**ASSIGNMENT:**
Search the data below for "label"; list each line that holds it.

*** DATA SUPPLIED ***

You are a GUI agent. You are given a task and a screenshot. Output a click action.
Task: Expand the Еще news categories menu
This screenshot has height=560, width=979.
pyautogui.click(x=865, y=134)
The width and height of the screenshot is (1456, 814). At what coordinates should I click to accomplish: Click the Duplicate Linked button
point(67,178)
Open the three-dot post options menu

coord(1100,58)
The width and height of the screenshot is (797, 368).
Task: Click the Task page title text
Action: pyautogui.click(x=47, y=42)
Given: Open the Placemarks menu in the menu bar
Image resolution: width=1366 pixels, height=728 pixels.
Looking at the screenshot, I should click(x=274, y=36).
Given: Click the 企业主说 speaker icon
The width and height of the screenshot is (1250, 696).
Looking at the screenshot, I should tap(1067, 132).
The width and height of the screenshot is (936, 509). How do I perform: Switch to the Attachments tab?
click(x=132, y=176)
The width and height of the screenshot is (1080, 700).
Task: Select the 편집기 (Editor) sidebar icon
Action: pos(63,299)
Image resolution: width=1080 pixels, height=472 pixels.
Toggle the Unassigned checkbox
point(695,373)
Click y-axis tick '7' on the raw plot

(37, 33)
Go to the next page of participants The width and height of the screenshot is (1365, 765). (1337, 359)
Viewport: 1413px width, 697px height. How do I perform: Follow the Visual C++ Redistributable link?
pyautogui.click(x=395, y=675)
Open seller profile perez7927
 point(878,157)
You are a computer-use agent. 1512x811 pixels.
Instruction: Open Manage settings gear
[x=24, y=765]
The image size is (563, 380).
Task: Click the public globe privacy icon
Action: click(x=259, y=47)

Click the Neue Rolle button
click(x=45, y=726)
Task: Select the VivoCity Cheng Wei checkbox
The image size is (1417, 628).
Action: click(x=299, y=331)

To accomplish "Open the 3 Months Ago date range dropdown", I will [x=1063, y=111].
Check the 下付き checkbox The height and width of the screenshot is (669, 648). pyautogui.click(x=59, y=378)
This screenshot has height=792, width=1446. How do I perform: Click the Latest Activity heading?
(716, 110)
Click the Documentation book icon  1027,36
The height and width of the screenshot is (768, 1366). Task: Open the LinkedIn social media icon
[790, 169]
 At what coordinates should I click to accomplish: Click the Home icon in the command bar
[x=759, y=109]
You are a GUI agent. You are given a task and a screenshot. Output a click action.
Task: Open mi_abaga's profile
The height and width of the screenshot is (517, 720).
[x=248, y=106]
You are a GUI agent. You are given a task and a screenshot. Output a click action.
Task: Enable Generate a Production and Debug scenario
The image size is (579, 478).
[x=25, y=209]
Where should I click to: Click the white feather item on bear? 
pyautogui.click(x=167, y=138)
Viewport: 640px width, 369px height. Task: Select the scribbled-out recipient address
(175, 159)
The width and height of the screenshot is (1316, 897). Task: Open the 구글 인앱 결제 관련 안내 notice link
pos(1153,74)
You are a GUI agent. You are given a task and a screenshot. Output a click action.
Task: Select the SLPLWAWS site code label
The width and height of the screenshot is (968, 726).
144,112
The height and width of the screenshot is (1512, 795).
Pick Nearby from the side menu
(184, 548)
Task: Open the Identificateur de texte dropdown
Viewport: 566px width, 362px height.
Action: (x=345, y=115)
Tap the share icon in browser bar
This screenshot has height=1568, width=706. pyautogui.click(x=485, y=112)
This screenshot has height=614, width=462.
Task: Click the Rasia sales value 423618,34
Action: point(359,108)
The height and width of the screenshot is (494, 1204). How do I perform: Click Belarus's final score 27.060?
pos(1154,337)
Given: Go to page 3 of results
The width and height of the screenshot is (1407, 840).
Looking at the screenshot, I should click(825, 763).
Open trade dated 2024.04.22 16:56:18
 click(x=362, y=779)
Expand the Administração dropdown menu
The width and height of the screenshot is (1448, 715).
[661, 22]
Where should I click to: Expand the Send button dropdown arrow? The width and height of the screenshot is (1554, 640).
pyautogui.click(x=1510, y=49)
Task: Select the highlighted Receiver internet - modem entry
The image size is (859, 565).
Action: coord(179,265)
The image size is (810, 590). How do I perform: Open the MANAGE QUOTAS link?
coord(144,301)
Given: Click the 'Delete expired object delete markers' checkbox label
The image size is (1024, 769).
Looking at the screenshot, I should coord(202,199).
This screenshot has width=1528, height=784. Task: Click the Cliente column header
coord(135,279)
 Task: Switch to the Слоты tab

***

**THE ANSWER:**
Task: Select the SLPLWAWS site code label
Given: Click the 'Delete expired object delete markers' checkbox label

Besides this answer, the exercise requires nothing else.